Because of Cousin Bill’s boat, my father thought that he, too, could become a sea captain and quite uncharacteristically, he impulsively bought an old 35’ Owens, not fully realizing the work it would demand and of course the expertise that is required to handle such a boat. His temperament was not well suited to boating and even worse, my mother hated the work. A Captain without a cooperative, even enthusiastic mate, is doomed to boat alone or very little.









Many years later at Block Island I found a sister ship, pictured here in the background.

Nonetheless, we had that boat for about two years, and my parents named it after my sister and myself, ‘BobaLynne’ which I thought was kind of clever. Here I can be seen pulling on a stern line when we were anchored off a beach. In the foreground, but very blurred, is my mother’s hand holding her cigarette. Both my parents smoked, incessantly. No wonder I took up smoking when I was 16, eventually quitting when I was 33.

The high/low point of the BobaLynne was an ambitious cruise up the Hudson River to Poughkeepsie. My Uncle Phil had a summer home nearby so the idea was for my father and me to bring the boat there while my mother and sister drove up the car. We would stay at my Uncle’s home and explore the Hudson. Dad and I made it down the Sound through Hell’s Gate and stayed overnight at a marina at the base of the Tappan Zee bridge, that was still under construction. After leaving the marina, one of the old Ford truck engines in the Owens broke down and we struggled on one engine to Poughkeepsie. The boat was out of commission for the rest of our vacation and I no longer remember how we got it home. Suffice it to say, the boat was soon sold after that extremely frustrating experience.

The following year, as I remember, we returned to Sag Harbor, for the last time. Again, I was allowed to rent a boat during those last two weeks of August. My sister attended a camp nearby and here we are standing in front of her “Nisimaha” cabin, me with my crew cut.

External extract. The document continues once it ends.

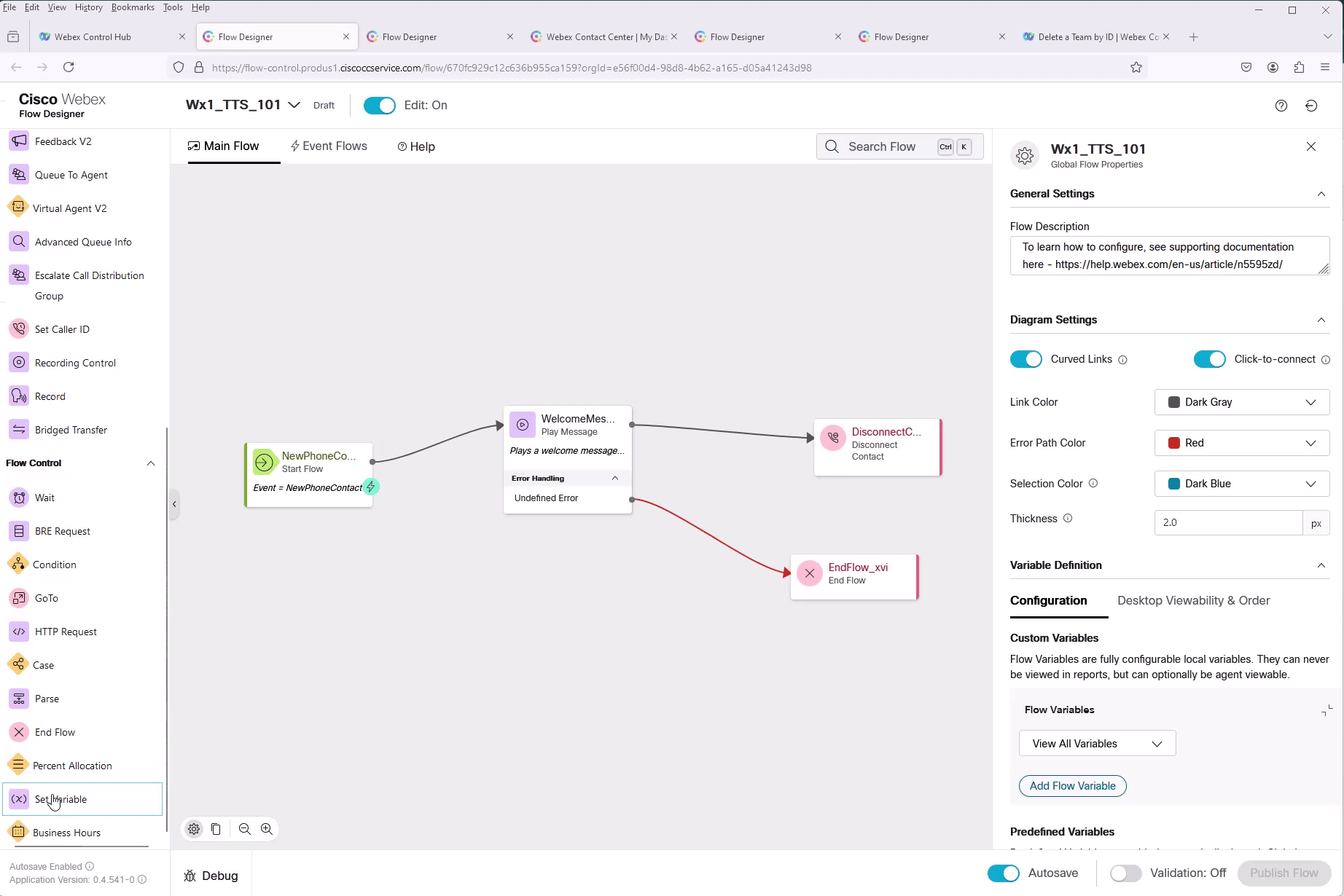Turn off the Edit mode toggle
The image size is (1344, 896).
(379, 106)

To replace our Sag Harbor rental, we returned over the next few years to Uncle Phil’s summer home in Stanfordville, New York, an out of the way country place not far from Millbrook. I loved it there too, mainly because, I had my Remington slide action 22 caliber rifle which I was allowed to use to shoot targets in the valley below, until one of the bullets ricocheted off a rock and landed in someone’s living room a mile away. To this day I can’t understand how the bullet travelled so far, but that was the end of my shooting days.

Other activities there included a nearby lake (alas, no boating allowed), the pool in Millbrook, a walk to the general store in the broiling heat, a drive by Jimmy Cagney’s home, and the local movie theatre. I remember seeing The King and I there. Sometime in the late 70s or early 80s I was on the Washington Eastern Airlines shuttle and found myself seated next to Yul Brunner, the one and only King, no matter how many times the Rodgers and Hammerstein musical might be revived. He was reading Playboy but we struck up a conversation, mostly about the film version I had seen as a kid.

However, until my adult life, I was out of boating and I haven’t even begun the story of living on the boat which I’ll continue later.